Un édito et des interros
Par Kamel Moulfi – Nul ne peut nier à l’ANP le droit de donner son avis y compris sur le travail des journalistes même s’ils constituent une corporation particulièrement jalouse de ses libertés. Mais l’éditorialiste de la revue El-Djeïch ne se limite pas à rappeler aux journalistes les fondamentaux de leur métier ; il expose, au nom de l’ANP, une conception qui peut paraître en contradiction avec la liberté de la presse et la liberté d’expression qui en est la condition première. Il est vrai que ce ne sont pas les dérives déontologiques et éthiques qui manquent dans les médias algériens dans leur traitement de l’information, mais la corporation dispose d’un conseil de la déontologie et c’est à lui qu’il incombe de remplir le rôle de garde-fou chaque fois que la liberté d’expression n’est pas accompagnée de l’esprit de responsabilité qui, seul, fixe les lignes rouges dans cette profession. Le reste revient à la loi qui est «au-dessus de tous». C’est la quatrième fois, en quelques mois, que l’institution militaire intervient pour, d’une certaine manière, rappeler à l’ordre les journalistes. Mais jusque-là, elle avait réagi parce qu’elle se sentait interpellée ou mise en cause. On se souvient de la lettre adressée aux médias nationaux en février 2012, déjà, pour leur demander, sans doute à juste titre et au nom du «respect et de la considération envers cette institution républicaine», de ne plus utiliser l’expression «grande muette» pour nommer l'ANP. Bien plus tard, l’éditorial du numéro de septembre 2013 d’El-Djeïch a réagi aux interprétations «tendancieuses» de «certaines parties et certaines plumes» ayant traité du changement dans des administrations au sein du ministère de la Défense nationale, opéré par le président de la République.
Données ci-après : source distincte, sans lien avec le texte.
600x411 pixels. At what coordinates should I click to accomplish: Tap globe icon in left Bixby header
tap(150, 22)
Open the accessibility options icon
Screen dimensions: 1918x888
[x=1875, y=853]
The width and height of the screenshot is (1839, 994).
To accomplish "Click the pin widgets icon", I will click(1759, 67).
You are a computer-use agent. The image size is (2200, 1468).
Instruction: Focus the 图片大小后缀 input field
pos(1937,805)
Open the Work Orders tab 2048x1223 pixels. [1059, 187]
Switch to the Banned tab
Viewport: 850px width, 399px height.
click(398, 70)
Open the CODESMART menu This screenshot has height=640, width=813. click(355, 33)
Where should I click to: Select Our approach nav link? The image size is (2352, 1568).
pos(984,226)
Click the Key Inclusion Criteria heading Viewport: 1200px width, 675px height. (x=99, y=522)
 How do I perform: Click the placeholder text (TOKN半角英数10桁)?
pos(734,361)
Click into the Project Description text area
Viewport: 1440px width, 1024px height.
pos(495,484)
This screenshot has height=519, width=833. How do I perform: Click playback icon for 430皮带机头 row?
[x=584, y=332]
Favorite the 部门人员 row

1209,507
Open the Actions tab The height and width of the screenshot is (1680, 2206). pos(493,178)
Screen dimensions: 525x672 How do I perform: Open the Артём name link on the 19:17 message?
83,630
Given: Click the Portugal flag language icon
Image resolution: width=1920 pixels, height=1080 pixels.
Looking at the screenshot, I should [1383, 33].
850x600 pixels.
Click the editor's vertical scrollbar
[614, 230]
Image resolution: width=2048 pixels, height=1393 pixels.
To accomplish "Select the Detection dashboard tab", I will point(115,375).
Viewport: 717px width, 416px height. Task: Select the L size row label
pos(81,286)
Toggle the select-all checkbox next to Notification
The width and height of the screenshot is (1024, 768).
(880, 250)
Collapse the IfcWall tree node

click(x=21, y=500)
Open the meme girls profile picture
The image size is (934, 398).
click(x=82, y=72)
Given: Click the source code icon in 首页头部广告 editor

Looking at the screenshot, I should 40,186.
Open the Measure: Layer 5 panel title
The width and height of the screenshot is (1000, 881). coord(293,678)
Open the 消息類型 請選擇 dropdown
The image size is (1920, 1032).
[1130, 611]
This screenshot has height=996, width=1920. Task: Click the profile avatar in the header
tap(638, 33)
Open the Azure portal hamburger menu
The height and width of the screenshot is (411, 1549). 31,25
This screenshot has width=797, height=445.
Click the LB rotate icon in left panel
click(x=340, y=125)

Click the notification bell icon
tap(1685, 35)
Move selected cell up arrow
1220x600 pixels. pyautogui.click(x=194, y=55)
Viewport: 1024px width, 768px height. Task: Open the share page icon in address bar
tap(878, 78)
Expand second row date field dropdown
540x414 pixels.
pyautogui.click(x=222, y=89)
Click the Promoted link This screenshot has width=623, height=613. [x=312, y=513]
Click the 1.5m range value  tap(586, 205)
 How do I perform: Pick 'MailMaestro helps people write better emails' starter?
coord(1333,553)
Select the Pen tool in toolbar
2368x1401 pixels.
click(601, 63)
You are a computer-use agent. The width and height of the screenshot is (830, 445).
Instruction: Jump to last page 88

Puis, il y a quelques semaines, il s’agissait du chroniqueur d’El-Khabar dont l’écrit – pourtant dans un genre où la liberté est de mise – avait été interprété carrément comme une attaque contre l’ANP. La chronique a même été liée à une «campagne tendancieuse menée par certaines plumes contre l'institution militaire ces derniers temps» et il restait à connaître «les motifs d'une telle entreprise». La dernière leçon administrée aux journalistes par l’éditorial du numéro de novembre de l’organe central de l’ANP donne libre cours à toutes les interprétations.
K. M.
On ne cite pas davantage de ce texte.